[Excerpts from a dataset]
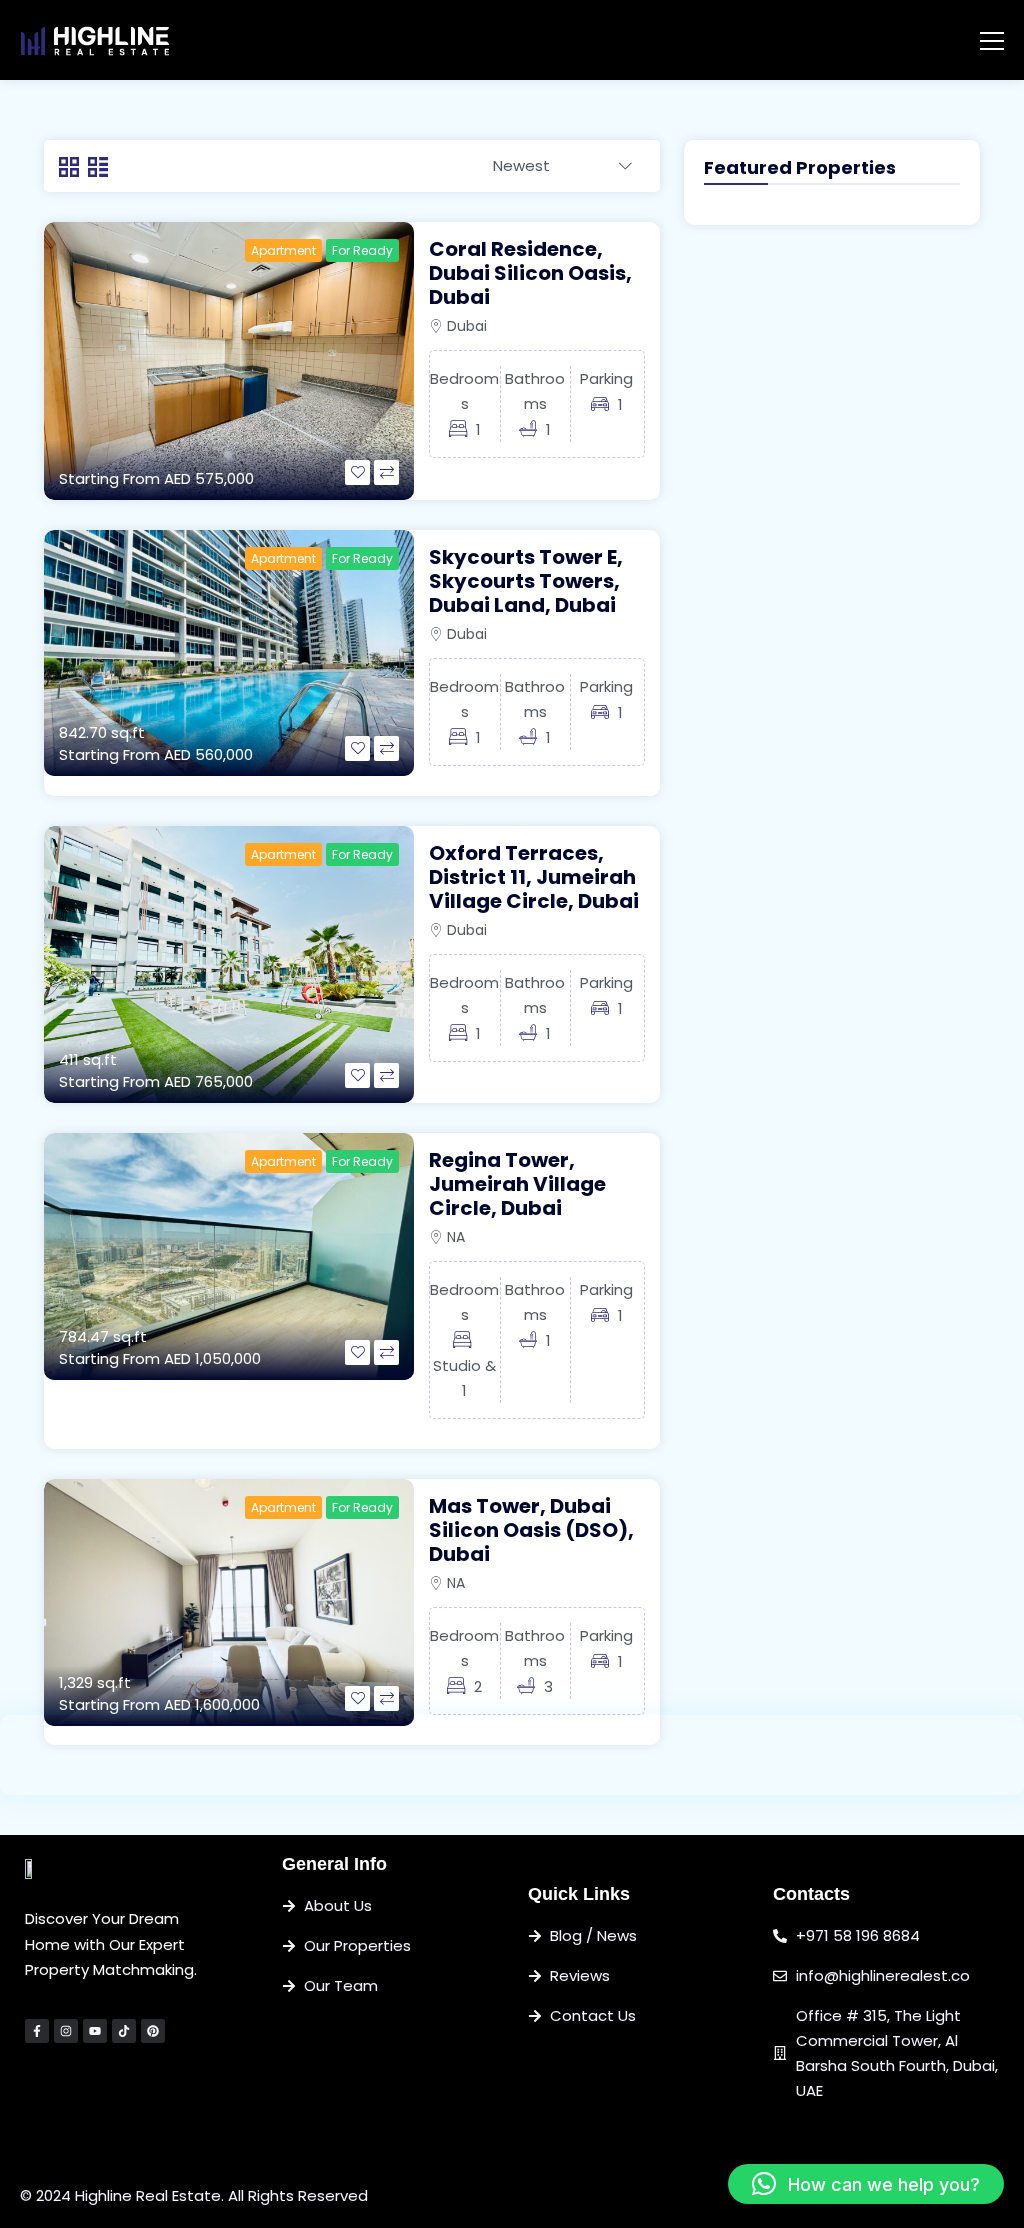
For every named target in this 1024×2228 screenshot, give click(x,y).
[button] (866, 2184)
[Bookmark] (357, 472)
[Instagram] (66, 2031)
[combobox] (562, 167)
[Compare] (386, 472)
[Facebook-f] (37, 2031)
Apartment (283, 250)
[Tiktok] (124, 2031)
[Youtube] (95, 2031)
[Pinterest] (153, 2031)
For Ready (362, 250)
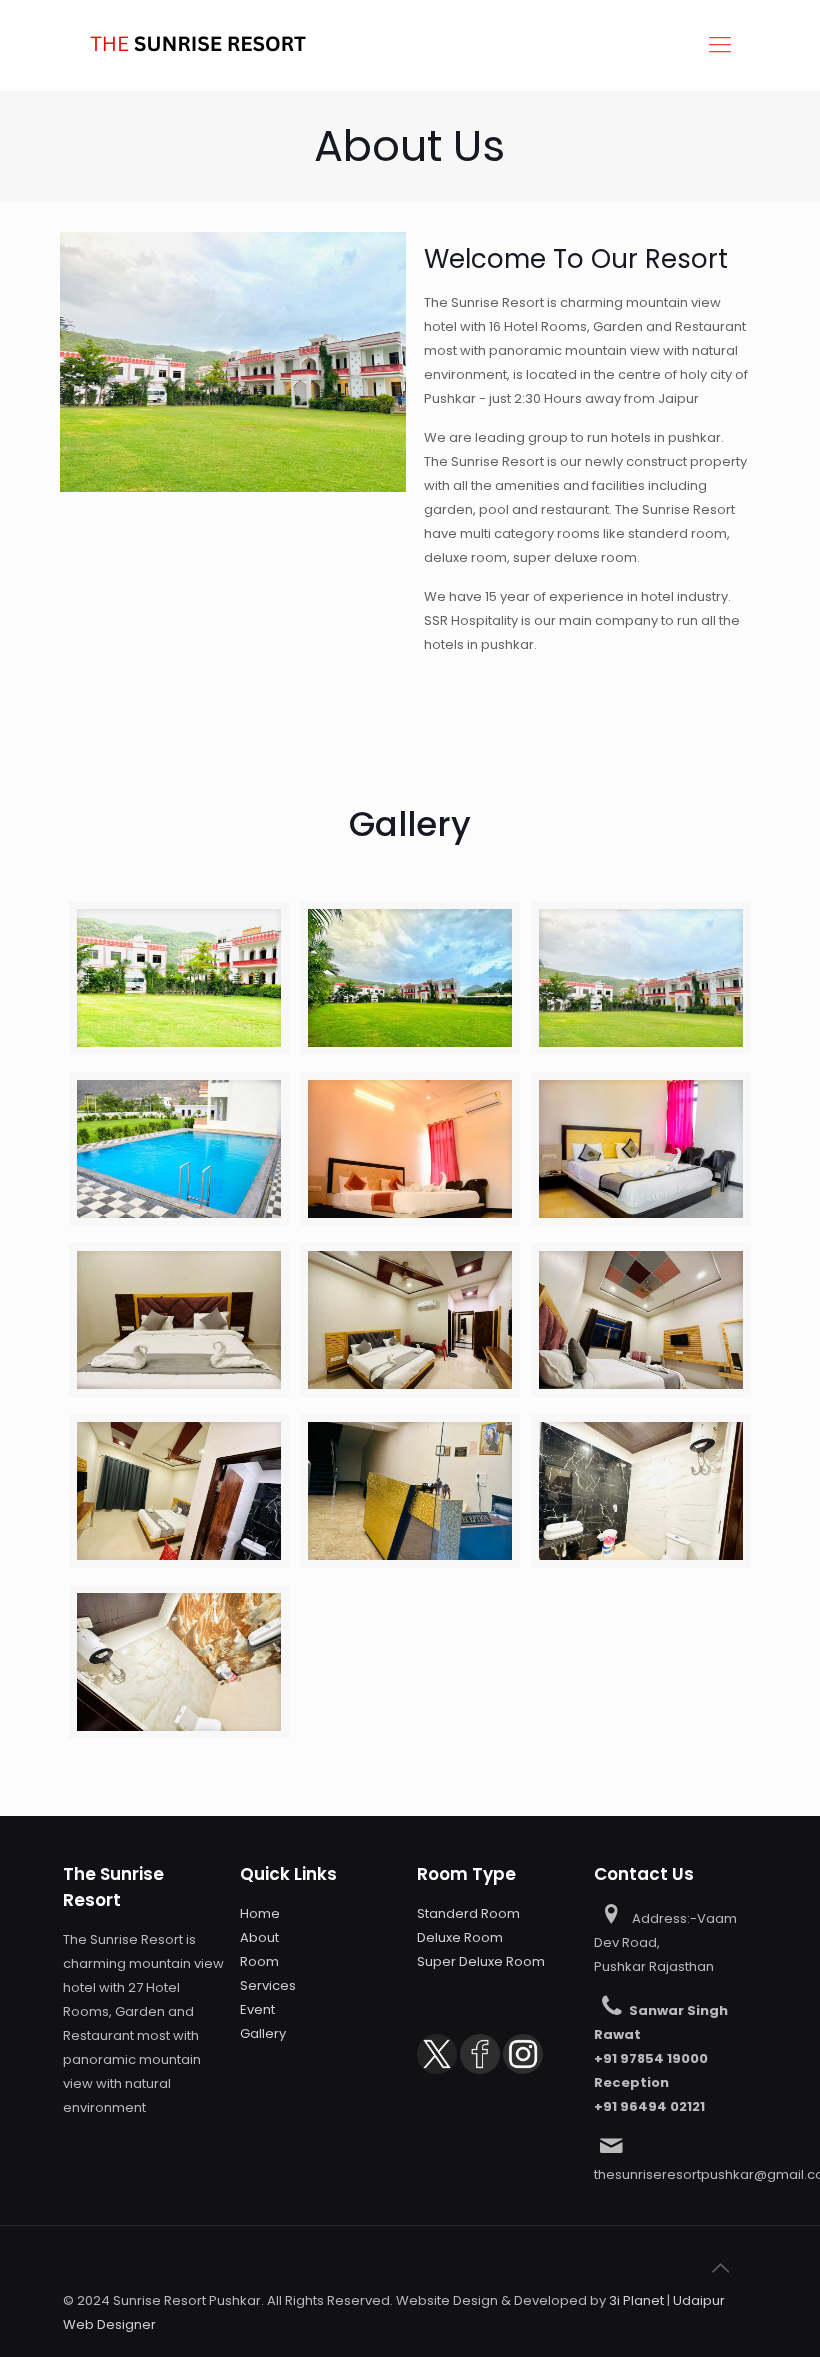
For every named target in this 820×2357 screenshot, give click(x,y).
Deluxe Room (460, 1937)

TASK
Once you find the line containing "For Ready (362, 250)", retype it and every line after it through the last line of the records above, exactly. Add nothing else, and leave out the pictures.

PROBLEM SOLUTION
For Ready (362, 250)
For every named target in this 820×2357 screenshot, give click(x,y).
Deluxe Room (460, 1937)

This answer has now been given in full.